Transfer pricing (TP) rules have existed for several decades internationally. In South Africa we have had TP legislation since 1995 and a detailed TP Practice Note – based on the Organisation for Economic Co-operation and Development (OECD) TP Guidelines – since 1999. TP rules have continued to evolve – with updated OECD Guidelines having been released in 2010 and 2017 and expected in January 2022.

Yet the South African Revenue Service (SARS) Practice Note 7 (the TP practice Note) is still in force, except for the rules relating to mandatory record keeping which were passed in 2016.  The balance of the Practice Note continues to apply, despite having been superseded to a significant extent by fundamental changes in the OECD Guidelines. SARS Practice Note 2 (the thin capitalisation practice note) was also issued in 1999. However, that was effectively made redundant by changes in our TP legislation and it was subsequently withdrawn and has never been replaced. Although SARS issued a Draft Interpretation Note on thin capitalisation several years ago, it has not been finalised.

Changes to TP rules, over the past few years, impose a much greater compliance burden on taxpayers. In line with OECD guidance, the preparation and annual submission of TP documentation is now compulsory for South African taxpayers with significant (or relatively significant) cross-border transactions with related parties. In many cases this includes both an entity specific local file and a group-wide standard master file. Significant multinational enterprises (MNEs) are also required to prepare a country-by-country (CbC) report, which may be required to be submitted to SARS by South African based MNEs and are then shared by SARS with other revenue authorities where the group has a presence.
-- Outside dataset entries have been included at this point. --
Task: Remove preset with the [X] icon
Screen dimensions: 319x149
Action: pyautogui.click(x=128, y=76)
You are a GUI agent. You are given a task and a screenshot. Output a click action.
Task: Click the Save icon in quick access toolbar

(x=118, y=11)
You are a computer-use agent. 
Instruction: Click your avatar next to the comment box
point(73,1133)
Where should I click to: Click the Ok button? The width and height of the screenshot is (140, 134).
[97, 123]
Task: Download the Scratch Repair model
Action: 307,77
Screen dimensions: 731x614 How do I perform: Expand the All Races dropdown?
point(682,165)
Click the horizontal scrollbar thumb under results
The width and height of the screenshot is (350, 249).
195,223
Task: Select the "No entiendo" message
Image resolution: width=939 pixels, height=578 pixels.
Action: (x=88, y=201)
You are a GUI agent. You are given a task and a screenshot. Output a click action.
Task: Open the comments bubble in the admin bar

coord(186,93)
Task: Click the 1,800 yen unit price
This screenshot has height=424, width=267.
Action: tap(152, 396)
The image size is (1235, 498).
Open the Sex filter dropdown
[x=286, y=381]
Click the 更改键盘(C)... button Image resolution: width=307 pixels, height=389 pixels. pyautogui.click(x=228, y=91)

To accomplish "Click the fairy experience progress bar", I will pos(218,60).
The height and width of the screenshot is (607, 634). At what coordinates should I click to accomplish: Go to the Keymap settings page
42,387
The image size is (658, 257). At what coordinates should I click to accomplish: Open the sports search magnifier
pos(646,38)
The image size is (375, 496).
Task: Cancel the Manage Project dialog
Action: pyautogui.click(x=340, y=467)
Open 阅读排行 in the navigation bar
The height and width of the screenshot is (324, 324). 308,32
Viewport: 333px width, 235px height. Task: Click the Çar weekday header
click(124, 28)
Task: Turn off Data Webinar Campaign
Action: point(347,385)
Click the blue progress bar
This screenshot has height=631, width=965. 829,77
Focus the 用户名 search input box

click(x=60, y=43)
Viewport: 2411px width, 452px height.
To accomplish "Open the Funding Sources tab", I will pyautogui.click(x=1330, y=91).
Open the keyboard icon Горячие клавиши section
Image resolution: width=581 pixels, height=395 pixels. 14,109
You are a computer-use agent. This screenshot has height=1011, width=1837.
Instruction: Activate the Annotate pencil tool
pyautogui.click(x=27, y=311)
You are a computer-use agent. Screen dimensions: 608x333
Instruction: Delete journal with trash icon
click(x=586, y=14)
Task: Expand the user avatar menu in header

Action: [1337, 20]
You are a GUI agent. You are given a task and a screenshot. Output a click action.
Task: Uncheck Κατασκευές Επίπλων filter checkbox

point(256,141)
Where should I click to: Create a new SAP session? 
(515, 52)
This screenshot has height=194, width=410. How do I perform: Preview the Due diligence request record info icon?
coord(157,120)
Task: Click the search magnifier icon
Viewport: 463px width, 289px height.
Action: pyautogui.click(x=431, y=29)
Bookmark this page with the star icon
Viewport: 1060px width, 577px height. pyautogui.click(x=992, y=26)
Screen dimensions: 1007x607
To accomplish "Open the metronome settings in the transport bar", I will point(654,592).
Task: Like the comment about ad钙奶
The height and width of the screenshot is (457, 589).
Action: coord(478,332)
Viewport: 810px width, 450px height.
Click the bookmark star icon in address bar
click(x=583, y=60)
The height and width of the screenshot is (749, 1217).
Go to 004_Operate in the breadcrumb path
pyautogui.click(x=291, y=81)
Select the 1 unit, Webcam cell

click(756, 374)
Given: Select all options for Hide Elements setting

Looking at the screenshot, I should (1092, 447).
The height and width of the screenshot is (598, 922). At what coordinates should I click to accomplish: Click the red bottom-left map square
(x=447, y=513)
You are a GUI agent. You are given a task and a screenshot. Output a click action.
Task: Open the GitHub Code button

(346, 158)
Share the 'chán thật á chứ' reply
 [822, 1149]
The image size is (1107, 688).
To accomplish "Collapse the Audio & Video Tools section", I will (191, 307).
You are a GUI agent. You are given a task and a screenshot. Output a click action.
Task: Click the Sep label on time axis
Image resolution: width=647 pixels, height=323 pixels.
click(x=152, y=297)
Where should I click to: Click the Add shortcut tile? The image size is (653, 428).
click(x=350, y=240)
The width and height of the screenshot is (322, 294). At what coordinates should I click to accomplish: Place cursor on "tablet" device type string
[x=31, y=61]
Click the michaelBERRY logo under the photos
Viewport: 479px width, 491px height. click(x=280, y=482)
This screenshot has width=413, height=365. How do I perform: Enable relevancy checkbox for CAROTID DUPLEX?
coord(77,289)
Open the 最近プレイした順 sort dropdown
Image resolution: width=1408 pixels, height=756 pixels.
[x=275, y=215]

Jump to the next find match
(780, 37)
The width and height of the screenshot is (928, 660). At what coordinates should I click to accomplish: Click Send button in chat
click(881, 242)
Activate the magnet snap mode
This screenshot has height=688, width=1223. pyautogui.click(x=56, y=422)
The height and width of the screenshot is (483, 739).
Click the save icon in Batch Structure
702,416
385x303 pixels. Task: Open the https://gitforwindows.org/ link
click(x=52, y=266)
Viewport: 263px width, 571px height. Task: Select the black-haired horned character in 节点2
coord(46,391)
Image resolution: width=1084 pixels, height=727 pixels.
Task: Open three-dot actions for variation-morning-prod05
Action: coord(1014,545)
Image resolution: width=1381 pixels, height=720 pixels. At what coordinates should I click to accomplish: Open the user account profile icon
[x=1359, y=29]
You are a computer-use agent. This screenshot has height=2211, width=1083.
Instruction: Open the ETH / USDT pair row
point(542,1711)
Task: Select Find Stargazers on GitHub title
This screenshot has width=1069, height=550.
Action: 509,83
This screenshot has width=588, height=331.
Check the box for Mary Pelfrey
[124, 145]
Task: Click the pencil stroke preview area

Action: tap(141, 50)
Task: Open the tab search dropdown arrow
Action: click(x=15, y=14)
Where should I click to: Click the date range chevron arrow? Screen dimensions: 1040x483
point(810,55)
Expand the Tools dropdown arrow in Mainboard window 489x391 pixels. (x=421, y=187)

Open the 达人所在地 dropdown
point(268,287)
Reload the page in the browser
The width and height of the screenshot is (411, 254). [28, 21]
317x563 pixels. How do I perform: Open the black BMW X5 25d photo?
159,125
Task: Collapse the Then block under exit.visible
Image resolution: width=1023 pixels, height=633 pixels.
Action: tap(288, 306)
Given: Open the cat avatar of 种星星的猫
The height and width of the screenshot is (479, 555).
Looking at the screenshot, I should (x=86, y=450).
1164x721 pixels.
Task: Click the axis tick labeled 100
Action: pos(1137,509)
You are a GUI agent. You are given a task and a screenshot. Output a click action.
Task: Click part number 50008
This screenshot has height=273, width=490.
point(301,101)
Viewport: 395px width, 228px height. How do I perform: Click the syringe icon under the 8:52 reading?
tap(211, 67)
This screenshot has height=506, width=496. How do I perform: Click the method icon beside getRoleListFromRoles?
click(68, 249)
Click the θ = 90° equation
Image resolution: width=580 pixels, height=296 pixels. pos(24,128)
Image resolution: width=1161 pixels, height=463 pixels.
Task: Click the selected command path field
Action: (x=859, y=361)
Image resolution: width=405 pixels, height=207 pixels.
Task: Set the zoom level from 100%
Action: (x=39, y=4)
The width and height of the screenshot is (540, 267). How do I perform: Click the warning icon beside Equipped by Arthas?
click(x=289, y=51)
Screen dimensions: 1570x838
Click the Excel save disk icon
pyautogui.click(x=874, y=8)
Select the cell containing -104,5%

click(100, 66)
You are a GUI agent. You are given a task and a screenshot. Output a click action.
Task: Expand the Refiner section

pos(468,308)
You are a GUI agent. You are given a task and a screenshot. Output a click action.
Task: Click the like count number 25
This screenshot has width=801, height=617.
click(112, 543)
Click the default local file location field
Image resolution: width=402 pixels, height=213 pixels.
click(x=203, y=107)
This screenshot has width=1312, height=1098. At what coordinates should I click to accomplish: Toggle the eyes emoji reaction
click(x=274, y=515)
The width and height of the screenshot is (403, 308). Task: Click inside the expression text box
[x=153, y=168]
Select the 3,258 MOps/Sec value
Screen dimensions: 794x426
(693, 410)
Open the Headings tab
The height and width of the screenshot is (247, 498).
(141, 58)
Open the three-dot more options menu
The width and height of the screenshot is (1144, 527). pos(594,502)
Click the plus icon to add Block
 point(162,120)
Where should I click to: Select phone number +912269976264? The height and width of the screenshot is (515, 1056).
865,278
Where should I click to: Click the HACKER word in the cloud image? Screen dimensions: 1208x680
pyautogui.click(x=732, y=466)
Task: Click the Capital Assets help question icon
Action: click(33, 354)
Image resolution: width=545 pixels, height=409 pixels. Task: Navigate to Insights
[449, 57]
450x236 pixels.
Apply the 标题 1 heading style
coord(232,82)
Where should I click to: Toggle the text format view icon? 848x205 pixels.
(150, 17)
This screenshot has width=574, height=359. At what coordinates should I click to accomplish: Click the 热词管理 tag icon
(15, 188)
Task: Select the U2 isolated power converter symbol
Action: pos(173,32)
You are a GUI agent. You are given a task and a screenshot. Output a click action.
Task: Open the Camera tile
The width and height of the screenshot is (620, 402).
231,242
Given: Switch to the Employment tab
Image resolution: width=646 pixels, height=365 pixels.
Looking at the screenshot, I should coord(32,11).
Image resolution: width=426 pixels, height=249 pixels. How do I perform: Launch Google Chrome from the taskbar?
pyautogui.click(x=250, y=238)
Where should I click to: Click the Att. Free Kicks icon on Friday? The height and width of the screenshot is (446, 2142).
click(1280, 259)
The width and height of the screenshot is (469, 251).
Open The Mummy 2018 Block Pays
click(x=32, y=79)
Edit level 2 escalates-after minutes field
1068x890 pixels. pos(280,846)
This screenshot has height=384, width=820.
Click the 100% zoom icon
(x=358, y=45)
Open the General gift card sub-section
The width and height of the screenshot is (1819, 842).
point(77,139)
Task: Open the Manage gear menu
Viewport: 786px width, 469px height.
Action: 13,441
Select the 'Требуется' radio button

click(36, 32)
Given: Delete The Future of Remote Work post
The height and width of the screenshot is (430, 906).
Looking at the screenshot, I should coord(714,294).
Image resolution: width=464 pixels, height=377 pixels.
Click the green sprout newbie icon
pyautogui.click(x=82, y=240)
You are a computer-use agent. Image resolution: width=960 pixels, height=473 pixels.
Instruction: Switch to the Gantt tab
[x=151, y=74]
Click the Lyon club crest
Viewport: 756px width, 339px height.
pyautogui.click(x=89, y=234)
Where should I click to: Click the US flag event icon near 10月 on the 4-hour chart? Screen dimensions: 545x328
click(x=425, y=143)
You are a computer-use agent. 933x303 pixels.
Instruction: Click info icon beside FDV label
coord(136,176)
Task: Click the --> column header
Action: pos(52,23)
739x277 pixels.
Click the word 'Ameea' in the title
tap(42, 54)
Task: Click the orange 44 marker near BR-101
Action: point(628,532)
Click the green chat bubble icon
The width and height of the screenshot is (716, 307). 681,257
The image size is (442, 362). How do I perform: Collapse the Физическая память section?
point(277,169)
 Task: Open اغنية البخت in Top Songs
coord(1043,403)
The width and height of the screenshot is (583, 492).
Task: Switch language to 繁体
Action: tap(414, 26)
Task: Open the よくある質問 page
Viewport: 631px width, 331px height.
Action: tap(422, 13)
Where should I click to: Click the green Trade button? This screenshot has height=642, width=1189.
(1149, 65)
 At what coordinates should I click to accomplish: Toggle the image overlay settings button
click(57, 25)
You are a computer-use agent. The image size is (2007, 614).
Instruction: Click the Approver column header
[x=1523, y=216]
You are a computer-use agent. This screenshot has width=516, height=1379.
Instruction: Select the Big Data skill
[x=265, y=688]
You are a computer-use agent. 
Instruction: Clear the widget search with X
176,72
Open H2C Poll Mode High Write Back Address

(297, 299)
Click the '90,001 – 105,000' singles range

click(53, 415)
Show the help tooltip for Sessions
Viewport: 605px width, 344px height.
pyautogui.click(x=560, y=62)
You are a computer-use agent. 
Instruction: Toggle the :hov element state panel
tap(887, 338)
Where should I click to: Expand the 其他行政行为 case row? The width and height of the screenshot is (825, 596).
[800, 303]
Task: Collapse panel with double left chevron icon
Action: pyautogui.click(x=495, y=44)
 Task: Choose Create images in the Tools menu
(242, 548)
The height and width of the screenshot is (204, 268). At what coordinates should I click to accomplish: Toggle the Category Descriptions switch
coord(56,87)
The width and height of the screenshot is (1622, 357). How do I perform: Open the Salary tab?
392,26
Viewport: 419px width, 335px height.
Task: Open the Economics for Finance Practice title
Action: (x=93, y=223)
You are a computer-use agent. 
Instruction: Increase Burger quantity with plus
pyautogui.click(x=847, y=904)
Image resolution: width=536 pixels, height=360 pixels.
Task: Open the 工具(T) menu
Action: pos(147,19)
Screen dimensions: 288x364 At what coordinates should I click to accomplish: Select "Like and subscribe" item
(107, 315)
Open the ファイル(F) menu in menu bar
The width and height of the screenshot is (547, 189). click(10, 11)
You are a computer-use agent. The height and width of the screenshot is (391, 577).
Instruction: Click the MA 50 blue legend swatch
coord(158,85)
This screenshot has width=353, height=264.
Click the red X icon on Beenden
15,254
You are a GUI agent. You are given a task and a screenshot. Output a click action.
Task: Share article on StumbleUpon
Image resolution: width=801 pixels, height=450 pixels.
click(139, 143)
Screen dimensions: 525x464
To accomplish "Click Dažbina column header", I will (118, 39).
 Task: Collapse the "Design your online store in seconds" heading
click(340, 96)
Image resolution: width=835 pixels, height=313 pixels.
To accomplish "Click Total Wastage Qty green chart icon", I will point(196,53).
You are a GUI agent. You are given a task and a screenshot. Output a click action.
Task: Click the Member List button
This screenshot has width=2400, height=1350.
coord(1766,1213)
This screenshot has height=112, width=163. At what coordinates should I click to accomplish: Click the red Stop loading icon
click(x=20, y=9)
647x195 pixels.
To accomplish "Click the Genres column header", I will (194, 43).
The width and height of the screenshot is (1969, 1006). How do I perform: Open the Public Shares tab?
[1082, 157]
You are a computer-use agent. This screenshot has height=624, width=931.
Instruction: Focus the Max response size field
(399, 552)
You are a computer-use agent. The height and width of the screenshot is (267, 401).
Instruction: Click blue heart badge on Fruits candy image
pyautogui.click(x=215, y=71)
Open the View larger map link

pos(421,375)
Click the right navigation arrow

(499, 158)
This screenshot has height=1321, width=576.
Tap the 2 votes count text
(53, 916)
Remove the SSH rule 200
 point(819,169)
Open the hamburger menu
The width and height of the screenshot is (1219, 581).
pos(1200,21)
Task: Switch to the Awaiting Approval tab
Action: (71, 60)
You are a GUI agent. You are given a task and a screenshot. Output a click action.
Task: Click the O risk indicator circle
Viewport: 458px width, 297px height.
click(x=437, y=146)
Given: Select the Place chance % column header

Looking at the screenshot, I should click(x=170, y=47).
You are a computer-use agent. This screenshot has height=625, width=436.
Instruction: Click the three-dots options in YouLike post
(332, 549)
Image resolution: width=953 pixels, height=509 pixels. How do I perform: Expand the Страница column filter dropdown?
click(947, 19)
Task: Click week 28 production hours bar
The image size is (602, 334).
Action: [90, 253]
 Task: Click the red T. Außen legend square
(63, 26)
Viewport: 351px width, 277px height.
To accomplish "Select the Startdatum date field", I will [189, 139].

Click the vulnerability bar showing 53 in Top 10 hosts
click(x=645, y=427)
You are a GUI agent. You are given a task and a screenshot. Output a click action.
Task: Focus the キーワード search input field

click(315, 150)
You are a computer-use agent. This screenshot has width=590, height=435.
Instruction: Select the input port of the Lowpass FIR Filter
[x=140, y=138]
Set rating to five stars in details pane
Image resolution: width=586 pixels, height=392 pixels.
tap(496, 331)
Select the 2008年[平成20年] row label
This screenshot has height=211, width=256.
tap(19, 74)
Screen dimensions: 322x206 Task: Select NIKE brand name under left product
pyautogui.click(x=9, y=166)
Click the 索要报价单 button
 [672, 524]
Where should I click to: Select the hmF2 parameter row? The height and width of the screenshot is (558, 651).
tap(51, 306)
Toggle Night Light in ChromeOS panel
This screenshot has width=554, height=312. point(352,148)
For significant foreign based MNEs with a South Africa (SA) presence, the reverse scenario generally applies.

SA has generally been an early adopter of these rules which impose a greater reporting and compliance burden on taxpayers. The implementation of these rules has been effected by ensuring that the necessary domestic enabling regulations and international treaties are put in place timeously.

However, where SARS has been less responsive is in providing guidance to taxpayers which could assist them in navigating the pitfalls and areas of uncertainty associated with such a complex area as TP. More specifically:

  • The TP Practice Note is now very out of date, as already noted
  • The thin capitalisation Practice Note was superseded and the interpretation note which was intended to replace it has not been finalised.

SARS is working on an updated TP Interpretation Note and had an engagement with the South African Institute of Chartered Accountants TP Sub-committee during 2021 to discuss this. Following which, the members of the sub-committee submitted written recommendations to SARS. However, it is not clear when a draft of the Interpretation Note can be expected.

A significant challenge with issuing a new Interpretation Note now is that, for impacted larger MNEs, the way in which TP works globally is about to be turned on its head. Therefore, there is a real risk (perhaps a likelihood) that a new Interpretation Note will very quickly become obsolete or, at the very least, incomplete.

Whereas TP rules have evolved gradually for many years, there are certain very fundamental changes which are being worked on by the OECD and which are associated with tax challenges associated with the digitalisation of the global economy. These are primarily embodied in the so called “Two-Pillar Solution”.  The threshold for Pillar One to apply (global group turnover above 20 billion Euros – reducing in future to 10 billion Euros) is much higher than for Pillar Two (group turnover of 750 million Euros). Therefore, practically speaking, far more MNEs will be affected by Pillar Two than by Pillar One.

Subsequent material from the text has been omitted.